Diagnosis and management of porphyria

British Medical Journal, June 17, 2000 by Helen Thadani, Allan Deacon, Timothy Peters

Acute intermittent porphyria, variegate porphyria, and hereditary coproporphyria are differentiated by analysis of faecal porphyrins (table). The diagnosis of acute intermittent porphyria can be further confirmed by the demonstration of reduced red cell hydroxymethylbilane synthase activity,[2] although it is important to check that routine haematological indices are normal. DNA analysis is not yet of routine diagnostic value.

Management of acute attacks

About 1% of acute attacks of porphyria may be fatal. Most patients with an acute attack will require admission to hospital. Only drugs known to be safe in porphyria should be prescribed. For severe pain, opiates are safe--that is, non-porphyrogenic. Pethidine, morphine, or diamorphine can be given. Chlorpromazine may be helpful to promote relaxation and sleep. Sympathetic overactivity causing tachycardia and hypertension can be alleviated with propranolol.

Convulsions may occur during an acute attack. Their onset may be precipitated by hyponatraemia, so plasma osmolality and electrolyte values should always be checked.[2] Treatment is by fluid restriction, and the convulsions usually resolve as the attack subsides. Rarely, epilepsy may be the presenting symptom in acute intermittent porphyria. Treatment should be aimed at the underlying disease.

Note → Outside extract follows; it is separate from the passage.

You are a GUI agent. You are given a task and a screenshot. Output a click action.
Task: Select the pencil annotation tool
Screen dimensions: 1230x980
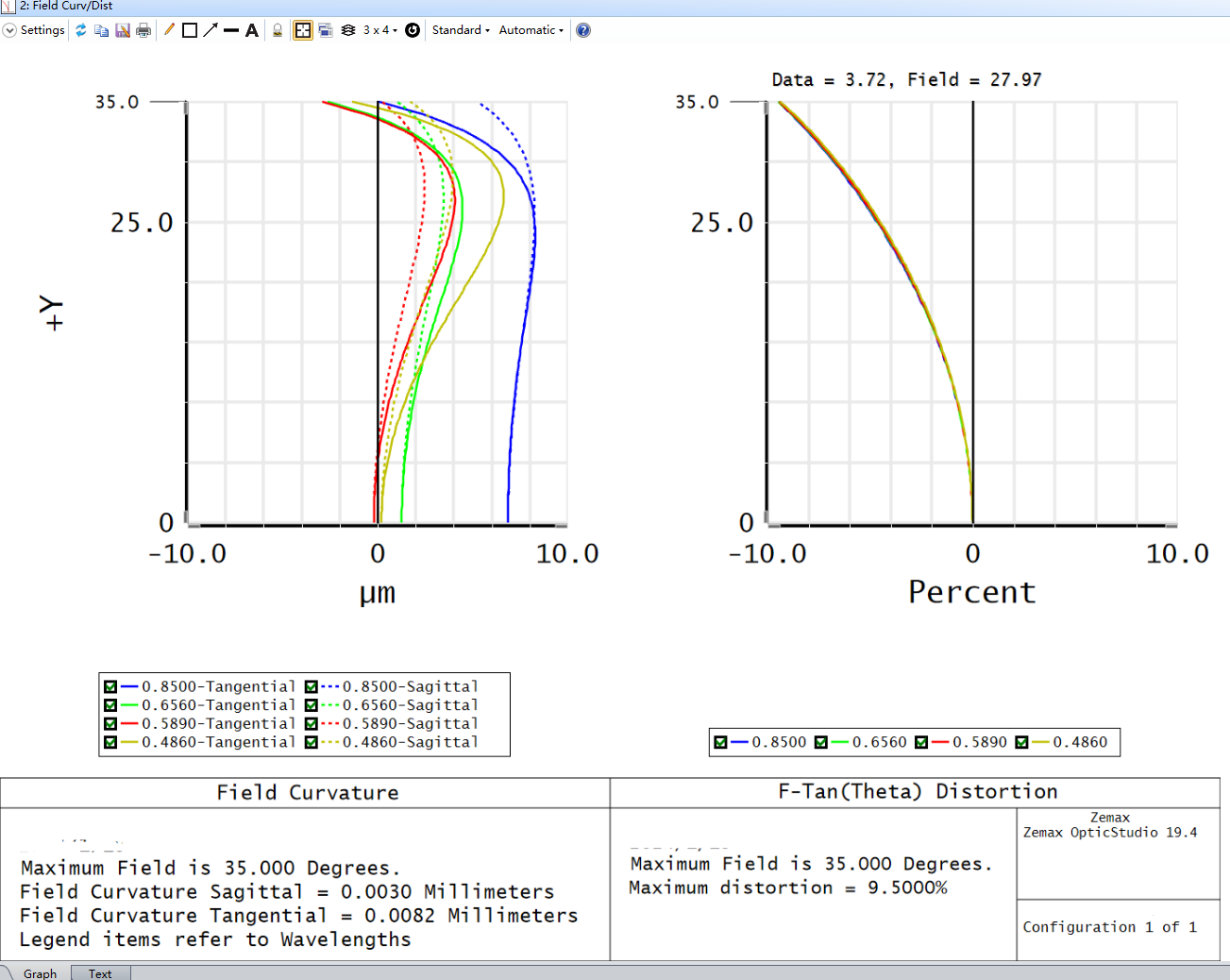[x=169, y=30]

Seizures are notoriously hard to manage in porphyria as all commonly used anticonvulsant agents are porphyrogenic and may therefore lead to further exacerbation of the disease.[18 19]

Historically, bromides have been the drug of choice for seizure control in most patients with acute porphyria.[18 20] However, in the mid to late 1990s several new antiepileptic drugs were introduced, and, of these, gabapentin[21-23] and vigabatrin[21] were shown to be successful in seizure control without inducing porphyric crises. These drugs are now the treatment of choice for these patients.

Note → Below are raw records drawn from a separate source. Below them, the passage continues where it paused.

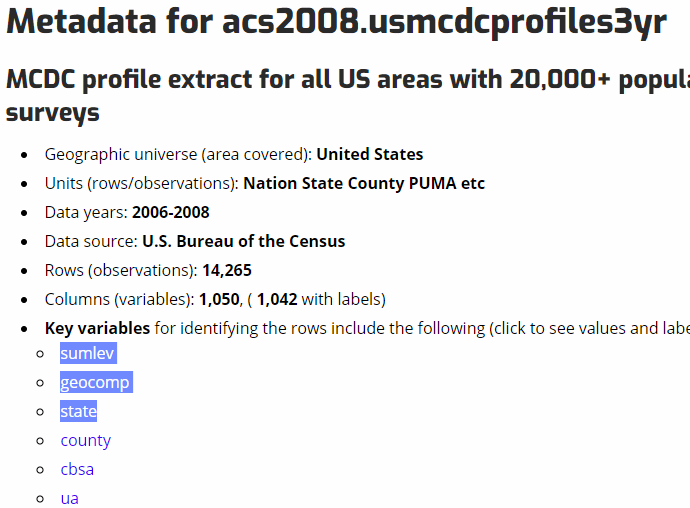Click the bold "United States" value
The width and height of the screenshot is (690, 508).
[x=369, y=154]
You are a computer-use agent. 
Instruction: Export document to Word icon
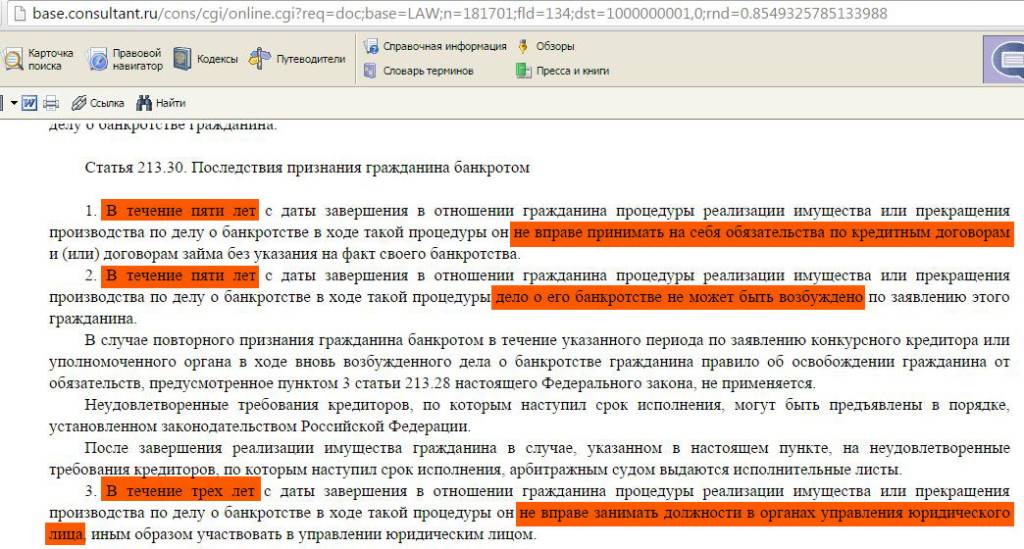(x=29, y=102)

Oral and intravenous glucose (for maintaining a high energy intake) and haem arginate are the mainstay of treatment. They reduce synthesis of aminolaevulinic acid, resulting in a clinical and biochemical remission, with urinary excretion of aminolaevulinic acid and porphobilinogen falling towards normal values. Glucose (10% intravenously) should be given for mild attacks and pending administration of haem arginate.

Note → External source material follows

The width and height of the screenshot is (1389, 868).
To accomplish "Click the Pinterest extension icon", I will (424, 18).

Haem arginate (Normosang, Leiras Medica, Finland) should be given at an early stage in an attack[24] as it cannot reverse an established neuropathy. It is given at a dose of 3 mg/kg/day for 4 days over 15 minutes by slow intravenous infusion. It is highly irritant so should be given by a central venous line. It acts rapidly and has a dramatic effect within one week. It is expensive and is available on an urgent need basis from the company (Orphan Europe, Henley-on-Thames, Oxfordshire) or from the two supraregional assay service centres. Recently tin protoporphyrin, an inhibitor of haem oxygenase, has been shown to prolong remission when given with haem arginate.[25] Its side effects of cutaneous photosensitivity and potential toxicity limit its use, however, and further evaluation is continuing. A small proportion of patients--mainly females--have recurrent attacks with no apparent precipitants. Prophylactic haem arginate may be necessary on a regular basis for such patients. Induction of a chemical menopause with luteinising hormone releasing hormone agonists has been successfully used in this situation.